David Powell of Hastings Architectural Associates adds, “For us, the most difficult part of the process is understanding what the final appearance will be for each sample being considered. 12-by-12 samples don’t really convey what the glass will actually look like in its final installation.

“Glass changes appearance dramatically depending on solar orientation, for example, a south façade vs. north, as well as interior lighting and paint colors of the space it is enclosing, color of blinds or other window treatments on the interior side of glass. Real world applications in the built environment are invaluable when selecting glass.”

Consider Glass Breakage
“The most important thing to understand about all glass is that it will break,” says Juba. “I know of no glass manufacturer in the industry, no coater nor fabricator that will offer a warranty for breakage … Architects should discuss the breakage issue with glass fabricators and insulators prior to writing the specifications and listing approved manufacturers.”

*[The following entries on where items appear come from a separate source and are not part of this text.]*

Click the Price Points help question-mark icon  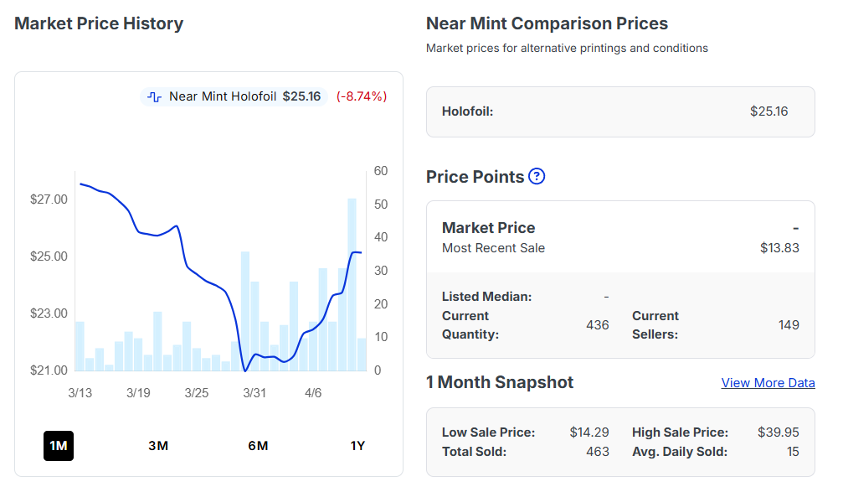point(537,177)
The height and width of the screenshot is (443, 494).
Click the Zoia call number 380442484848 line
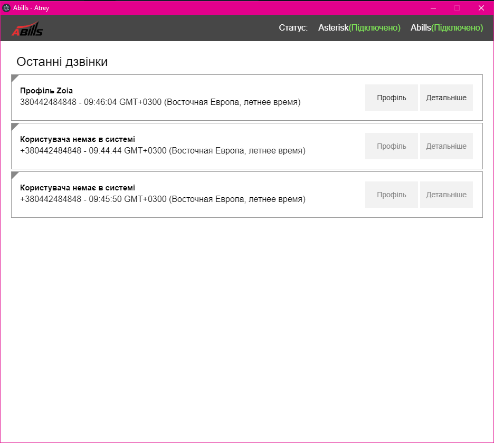[160, 102]
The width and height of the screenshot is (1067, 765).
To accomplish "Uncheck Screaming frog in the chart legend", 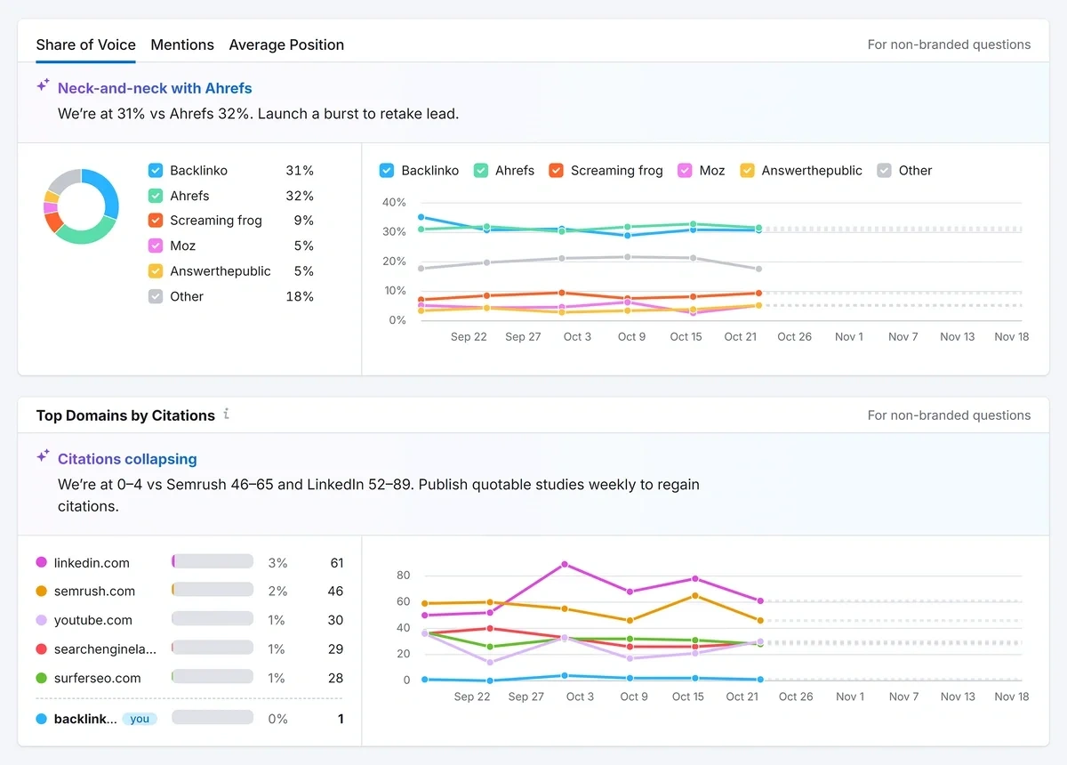I will pos(557,170).
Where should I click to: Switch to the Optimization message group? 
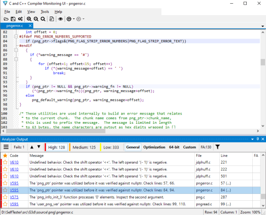coord(154,147)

TSI Exterior Wall Systems Inc. marketing manager Matt Gallagher says his company stresses the importance of making sure architects’ glass specifications reflect heat soaking. “It eliminates impurities in the glass and lowers the possibility of spontaneous breakage,” he says.

Coughing It Up
Lastly, you get what you pay for, and that concept is not necessarily lost on the glazing industry. “Spend the money on better curtainwall systems,” says Gallagher. “It saves time in the field. The performance is better, usually the handling of the product is better (along with the engineering of a unitized curtainwall), and most importantly, the long-term durability is better.”